### Textauszug
Man kann sich mittels spezieller Rituale vor den Geistern schützen - so der Glaube. Dazu braucht es einen Mittelpfeiler in der Wohnung der Menschen, an dem sie die Rituale abhalten können, außerdem müssen auch Tiere wie z.B. Hühner geschlachtet werden. Diese (und andere Geschenke) werden den verstorbenen Ahnen übergeben, damit diese die Familie vor den Geistern beschützen. Es ist die Pflicht jedes Hausvorstands (Ehemannes / Familienvaters), diese Rituale regelmäßig abzuhalten, um den Schutz zu erneuern und die Ahnen für ihre Hilfe zu bezahlen. Für alleinstehende Personen gilt das gleiche. 

In den USA waren die dann eingebürgerten Hmong jedoch nicht mehr dazu in der Lage. Weder hatten die Wohnungen den nötigen Pfeiler, noch durften / konnten Opfertiere in den dicht besiedelten Städten gehalten und selbst geschlachtet werden. Auch der Zugang zu den Ahnen wurde erschwert, weil die Flüchtlinge großflächig in Kleingruppen auf verschiedene Orte verteilt wurden, sodass sie ihre sozialen Verbindungen und auch die Verbindungen zu ihren Ahnen und Schamanen-Spezialisten verloren. 

Daher glaubten die Hmong, dass die neuen amerikanischen Bürger sich nun nicht länger vor den Dab Tsog schützen könnten, selbst wenn sie es wollten. Der Geist ernährte sich von ihrem Lebenshauch / Atem, weshalb er ohne Anlass schutzlose Hmong heimsuchte. Dem Glauben nach erstickte er die Opfer durch Aufhocken (siehe unten) oder einen Biss in die Kehle. 
Es konnte auch sein, dass die unzufriedenen Ahnen extra den Geist herbei riefen. 

Der erste Besuch des Dab Tsog sei Überlebenden zufolge nicht tödlich, wohl aber eine Warnung, dass die Beziehung zu den Ahnen ungenügend gepflegt wurde. Dann konnten Betroffene einen speziellen Schamanen rufen, der die Rituale analysierte und heraus fand, womit die Ahnen unzufrieden waren. Es gab also im kulturellen Verständnis grundsätzliche Gegenmaßnahmen, an die sich die Mitglieder der Kultur bis heute halten - dies ist auch der Grund, weshalb in Vietnam kaum jemand beim Besuch des Dab Tsog stirbt.

### Fragen zum Text
(1) Schreiben Sie aus dem Text über die Hmong und den Dab Tsog den Abschnitt von „Es konnte auch“ bis „Dab Tsog stirbt.“ wortgetreu ab.
(2) Setzen Sie den Text über die Hmong und den Dab Tsog im Anschluss an seinen letzten Satz fort.

Gespeicherte Dateneinträge
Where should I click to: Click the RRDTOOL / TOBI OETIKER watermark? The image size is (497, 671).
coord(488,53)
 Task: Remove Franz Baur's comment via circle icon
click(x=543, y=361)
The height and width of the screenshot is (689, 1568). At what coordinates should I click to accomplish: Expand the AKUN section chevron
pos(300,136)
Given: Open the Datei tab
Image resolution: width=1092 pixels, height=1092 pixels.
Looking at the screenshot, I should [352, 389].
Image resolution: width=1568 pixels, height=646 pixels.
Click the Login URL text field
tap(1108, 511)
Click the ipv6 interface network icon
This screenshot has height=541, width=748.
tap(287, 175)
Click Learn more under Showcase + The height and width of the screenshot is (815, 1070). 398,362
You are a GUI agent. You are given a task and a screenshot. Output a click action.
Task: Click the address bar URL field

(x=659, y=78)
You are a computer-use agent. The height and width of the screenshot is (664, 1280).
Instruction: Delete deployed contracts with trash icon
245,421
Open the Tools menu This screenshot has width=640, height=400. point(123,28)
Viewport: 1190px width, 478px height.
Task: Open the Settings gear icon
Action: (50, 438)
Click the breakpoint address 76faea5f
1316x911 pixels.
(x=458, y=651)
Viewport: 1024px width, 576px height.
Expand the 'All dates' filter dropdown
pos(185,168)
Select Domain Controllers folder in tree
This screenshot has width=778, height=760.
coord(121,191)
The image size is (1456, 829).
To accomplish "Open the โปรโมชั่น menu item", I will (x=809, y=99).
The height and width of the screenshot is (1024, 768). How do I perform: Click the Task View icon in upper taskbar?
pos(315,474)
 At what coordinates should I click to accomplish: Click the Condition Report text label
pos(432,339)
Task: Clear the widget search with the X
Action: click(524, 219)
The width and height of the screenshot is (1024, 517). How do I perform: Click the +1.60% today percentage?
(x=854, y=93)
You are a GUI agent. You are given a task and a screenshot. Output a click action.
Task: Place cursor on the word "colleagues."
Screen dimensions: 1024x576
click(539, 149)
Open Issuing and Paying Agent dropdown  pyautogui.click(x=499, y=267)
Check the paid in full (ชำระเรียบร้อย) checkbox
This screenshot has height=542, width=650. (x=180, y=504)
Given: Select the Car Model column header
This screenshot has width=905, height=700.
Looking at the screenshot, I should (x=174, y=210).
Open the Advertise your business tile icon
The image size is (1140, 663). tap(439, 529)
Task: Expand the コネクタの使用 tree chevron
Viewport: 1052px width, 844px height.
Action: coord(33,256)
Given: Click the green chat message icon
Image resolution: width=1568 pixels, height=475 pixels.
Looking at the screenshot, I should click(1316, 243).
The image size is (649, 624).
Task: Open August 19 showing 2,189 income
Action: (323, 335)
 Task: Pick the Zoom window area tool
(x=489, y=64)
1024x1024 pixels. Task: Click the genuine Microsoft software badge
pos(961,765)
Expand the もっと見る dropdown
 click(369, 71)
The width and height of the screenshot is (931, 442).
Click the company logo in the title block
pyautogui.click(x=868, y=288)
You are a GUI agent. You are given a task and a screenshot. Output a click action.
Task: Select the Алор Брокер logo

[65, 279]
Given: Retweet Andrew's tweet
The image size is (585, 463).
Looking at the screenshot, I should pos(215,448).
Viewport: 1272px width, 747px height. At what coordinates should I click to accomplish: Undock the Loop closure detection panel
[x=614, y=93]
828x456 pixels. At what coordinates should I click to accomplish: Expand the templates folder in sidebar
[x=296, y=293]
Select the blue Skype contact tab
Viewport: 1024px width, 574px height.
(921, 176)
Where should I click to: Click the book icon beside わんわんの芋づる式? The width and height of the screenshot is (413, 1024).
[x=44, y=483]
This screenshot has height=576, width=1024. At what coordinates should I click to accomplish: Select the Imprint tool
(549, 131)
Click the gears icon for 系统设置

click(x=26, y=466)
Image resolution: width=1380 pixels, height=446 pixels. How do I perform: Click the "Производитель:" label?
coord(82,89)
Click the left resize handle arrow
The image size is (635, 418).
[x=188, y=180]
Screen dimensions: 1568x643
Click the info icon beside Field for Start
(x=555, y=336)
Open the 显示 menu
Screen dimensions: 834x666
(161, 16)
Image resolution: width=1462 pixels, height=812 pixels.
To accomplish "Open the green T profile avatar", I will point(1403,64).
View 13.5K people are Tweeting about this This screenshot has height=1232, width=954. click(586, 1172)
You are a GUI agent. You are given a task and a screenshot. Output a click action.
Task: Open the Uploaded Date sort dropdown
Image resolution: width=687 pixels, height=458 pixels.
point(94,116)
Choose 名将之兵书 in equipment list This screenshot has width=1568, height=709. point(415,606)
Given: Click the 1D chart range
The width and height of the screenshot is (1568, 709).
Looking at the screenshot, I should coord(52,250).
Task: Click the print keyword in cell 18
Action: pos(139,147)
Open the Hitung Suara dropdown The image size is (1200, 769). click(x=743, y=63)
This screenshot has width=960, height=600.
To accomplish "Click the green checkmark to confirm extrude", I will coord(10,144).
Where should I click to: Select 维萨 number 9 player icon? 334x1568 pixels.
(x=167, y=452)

### Die Antworten
(1)
Es konnte auch sein, dass die unzufriedenen Ahnen extra den Geist herbei riefen. 

Der erste Besuch des Dab Tsog sei Überlebenden zufolge nicht tödlich, wohl aber eine Warnung, dass die Beziehung zu den Ahnen ungenügend gepflegt wurde. Dann konnten Betroffene einen speziellen Schamanen rufen, der die Rituale analysierte und heraus fand, womit die Ahnen unzufrieden waren. Es gab also im kulturellen Verständnis grundsätzliche Gegenmaßnahmen, an die sich die Mitglieder der Kultur bis heute halten - dies ist auch der Grund, weshalb in Vietnam kaum jemand beim Besuch des Dab Tsog stirbt.

(2)
Das Ende des Schreckens 


Schlussendlich konnte sich keine medizinische, psychologische oder sonstige wissenschaftliche Theorie zur Ursache des Phänomens durchsetzen, auch wenn die spirituelle Herangehensweise, der Glaube an Magie und böse Geister durch die wissenschaftliche Betrachtung grundsätzlich abgelehnt wurde. 

Hier standen zwei Weltbilder gegen einander - der Glaube an metaphysische Wesen und das biologische Modell der Rationalität. 

Man ging davon aus, dass die Hmong schlussendlich nach über 10 Jahren neue Strukturen aufbauen konnten und sich der amerikanischen Gesellschaft anpassen konnten. Viele von ihnen konvertierten zum Christentum, behielten jedoch trotzdem ihren Glauben an Geister und Ahnen bei. 

Es gab Diskussionen darüber, ob - wie ebenfalls bei der Schlafparalyse üblich - den Todesfällen verstärkter Stress vorausgegangen war. Die Umsiedlung und Flucht vor dem Krieg waren alles andere als leicht zu verkraften. 
Dennoch war schon im Vietnam während des Krieges genug Stress vorhanden. Dieses einzelne Argument kann hier keinen Bestand haben, denn in Vietnam waren sämtliche Schutzrituale möglich und leicht auszuführen. 

Es bleibt ein Grenzfall der Medizin, der bis heute ungeklärt ist. 
 

Vergleich: Der deutsche "Aufhocker" oder "Alpdruck"

In der deutschen Folklore gibt es ein ähnliches Phänomen, das wie der  Dab Tsog für vorrübergehende Lähmung und Atemnot im Schlaf sorgt. Regional unterschiedlich wird das hierfür verantwortliche Wesen  "Nachtalp" (daher auch "Alptraum") oder "Aufhocker" genannt. Es soll sich immer auf die Brust des Schlafenden setzen und ihm fürchterliche Angst einjagen, jedoch Bewegung und Hilferufe unmöglich machen.
 
Hierzulande werden die Begriffe vor allem veraltet für typische beängstigende und belastende Träume verwendet, die allerdings nur einen erholsamen Schlaf behindern und nicht (lebens-)gefährlich sind.